* **WHAT TO DO**: There are pictures in the records below; leave them out and set down exactly the lines from the one holding "You are a computer-use agent. The image" through the one holding "Click the add friend icon".

* **TASK MATERIAL**:
<<<<

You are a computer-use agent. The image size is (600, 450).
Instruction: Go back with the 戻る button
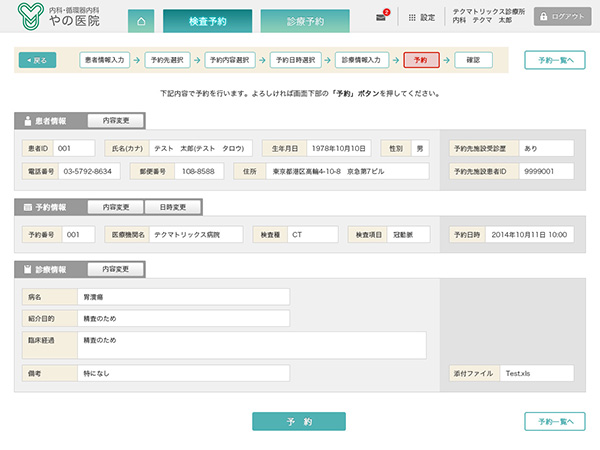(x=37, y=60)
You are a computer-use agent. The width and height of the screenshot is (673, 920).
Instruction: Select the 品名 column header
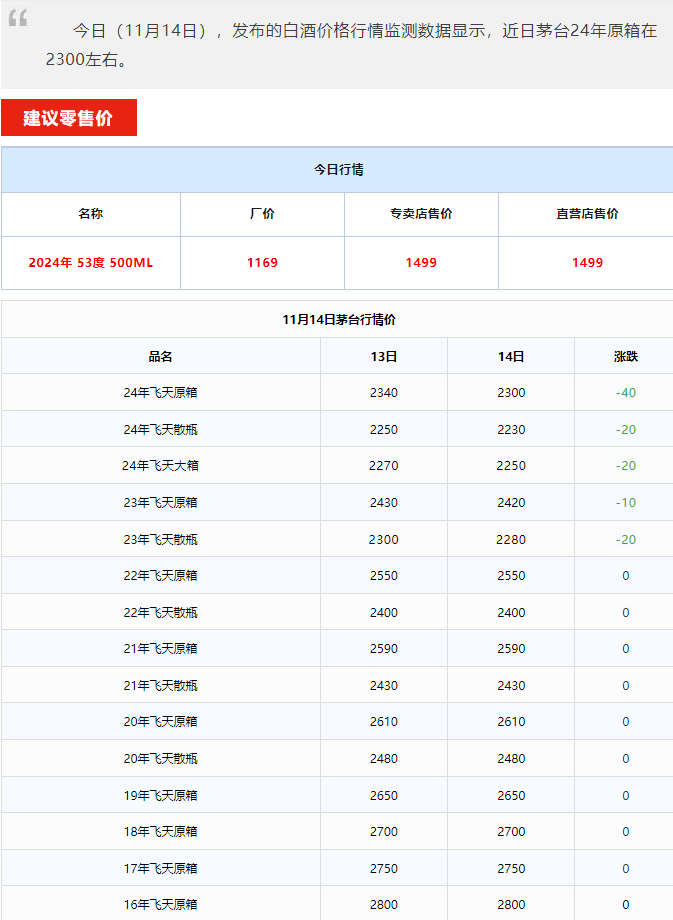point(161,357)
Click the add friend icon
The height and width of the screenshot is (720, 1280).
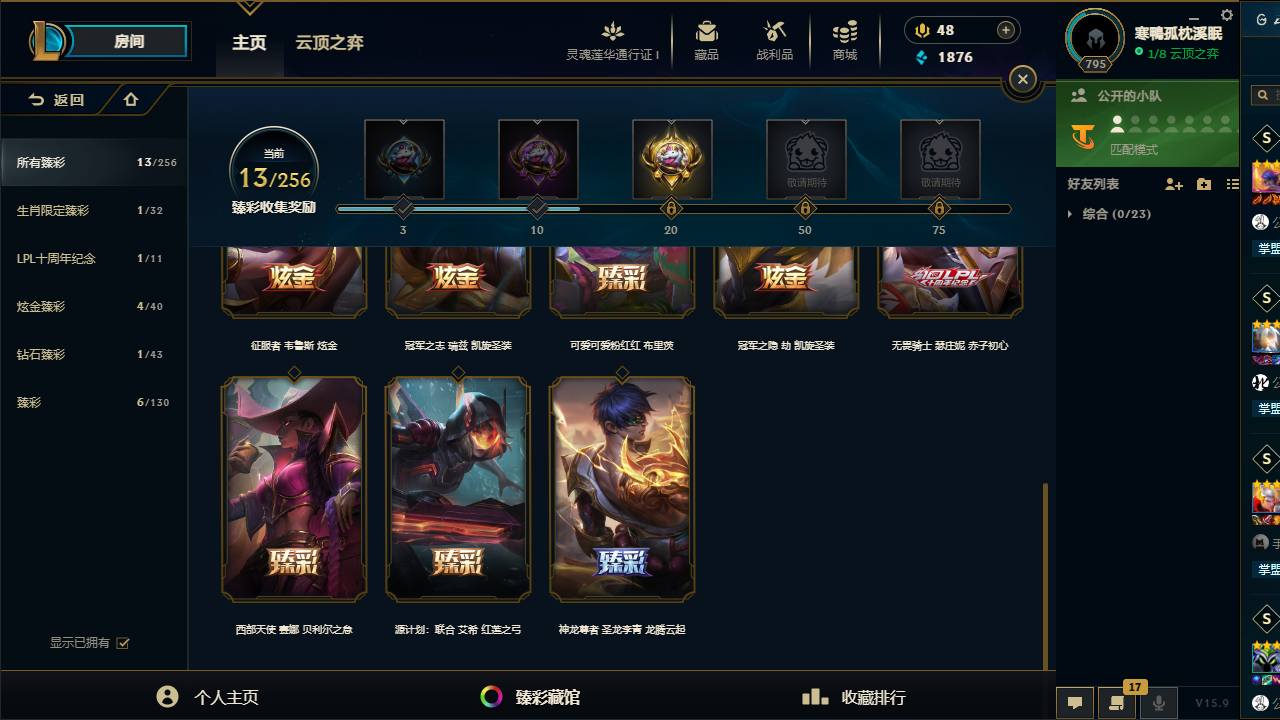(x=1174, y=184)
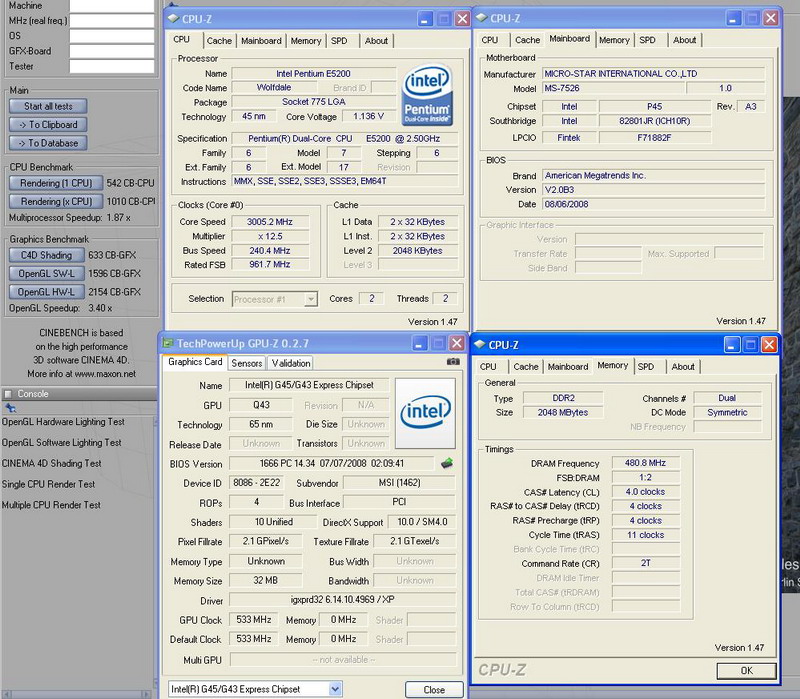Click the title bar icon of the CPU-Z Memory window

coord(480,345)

>>>>
<<<<

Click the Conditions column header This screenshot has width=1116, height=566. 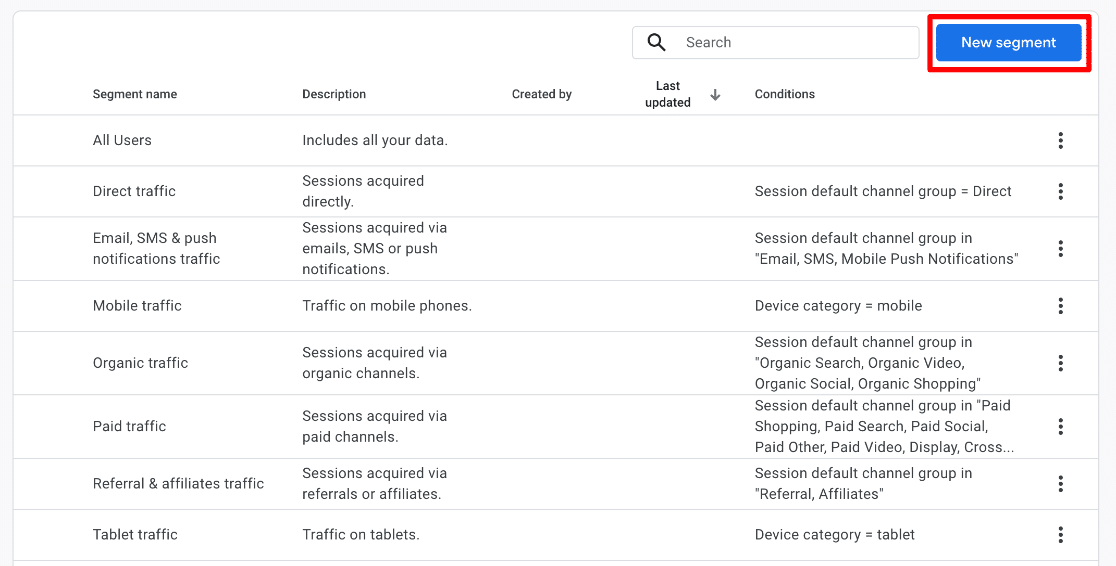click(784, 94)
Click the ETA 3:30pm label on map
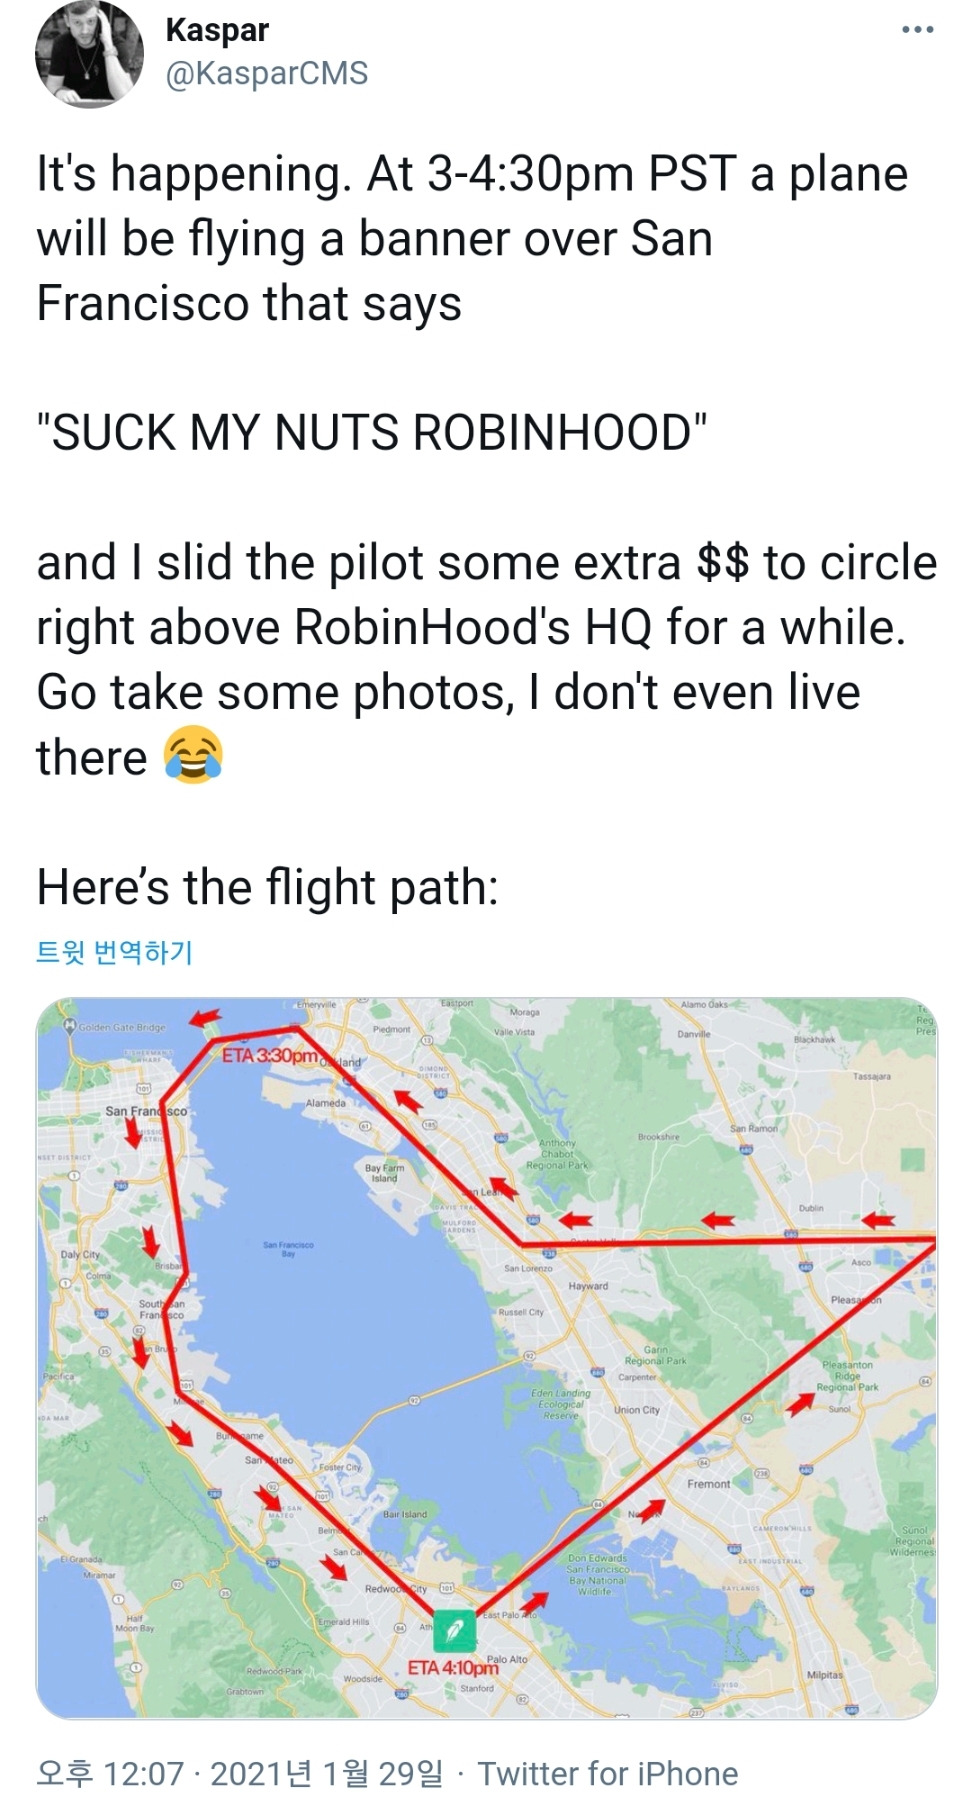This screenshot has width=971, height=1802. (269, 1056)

>>>>
<<<<

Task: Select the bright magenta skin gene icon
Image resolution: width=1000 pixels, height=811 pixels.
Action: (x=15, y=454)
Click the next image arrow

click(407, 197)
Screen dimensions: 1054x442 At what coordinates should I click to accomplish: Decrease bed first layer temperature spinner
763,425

>>>>

* **RESULT**:
You are a computer-use agent. The image size is (600, 450).
Instruction: Go back with the 戻る button
(x=37, y=60)
You are a computer-use agent. The width and height of the screenshot is (673, 920).
Instruction: Select the 品名 column header
point(161,357)
Click the add friend icon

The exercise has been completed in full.